** Opening Extracted text block **

Interactive data analysis and clustering of genomic data

Ciaramella, Angelo; Cocozza, S.; Iorio, F.; Miele, G.; Napolitano, F.; Pinelli, M.; Raiconi, G.; Tagliaferri, R.

doi:10.1016/j.neunet.2007.12.026

In this work a new clustering approach is used to explore a well- known dataset [Whitfield, M. L., Sherlock, G., Saldanha, A. J., Murray, J. I., Ball, C. A., Alexander, K. E., et al. (2002). Molecular biology of the cell: Vol. 13. Identification of genes periodically expressed in the human cell cycle and their expression in tumors (pp. 1977–2000)] of time dependent gene expression profiles in human cell cycle. The approach followed by us is realized with a multi-step procedure: after preprocessing, parameters are chosen by using data sub sampling and stability measures; for any used model, several different clustering solutions are obtained by random initialization and are selected basing on a similarity measure and a figure of merit; finally the selected solutions are tuned by evaluating a reliability measure. Three different models for clustering, K means, Self-organizing Maps and Probabilistic Principal Surfaces are compared. Comparative analysis is carried out by considering: similarity between best solutions obtained through the three methods, absolute distortion value and validation through the use of Gene Ontology (GO) annotations. The GO annotations are used to give significance to the obtained clusters and to compare the results with those obtained in the work cited above.

** Closing Extracted text block **

Reproduce the entire abstract on clustering genomic data word for word, with nothing changed.

** Opening Source data block **

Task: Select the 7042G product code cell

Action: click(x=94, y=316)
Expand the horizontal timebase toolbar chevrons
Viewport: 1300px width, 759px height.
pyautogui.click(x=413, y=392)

** Closing Source data block **

* _Response_
Interactive data analysis and clustering of genomic data

Ciaramella, Angelo; Cocozza, S.; Iorio, F.; Miele, G.; Napolitano, F.; Pinelli, M.; Raiconi, G.; Tagliaferri, R.

doi:10.1016/j.neunet.2007.12.026

In this work a new clustering approach is used to explore a well- known dataset [Whitfield, M. L., Sherlock, G., Saldanha, A. J., Murray, J. I., Ball, C. A., Alexander, K. E., et al. (2002). Molecular biology of the cell: Vol. 13. Identification of genes periodically expressed in the human cell cycle and their expression in tumors (pp. 1977–2000)] of time dependent gene expression profiles in human cell cycle. The approach followed by us is realized with a multi-step procedure: after preprocessing, parameters are chosen by using data sub sampling and stability measures; for any used model, several different clustering solutions are obtained by random initialization and are selected basing on a similarity measure and a figure of merit; finally the selected solutions are tuned by evaluating a reliability measure. Three different models for clustering, K means, Self-organizing Maps and Probabilistic Principal Surfaces are compared. Comparative analysis is carried out by considering: similarity between best solutions obtained through the three methods, absolute distortion value and validation through the use of Gene Ontology (GO) annotations. The GO annotations are used to give significance to the obtained clusters and to compare the results with those obtained in the work cited above.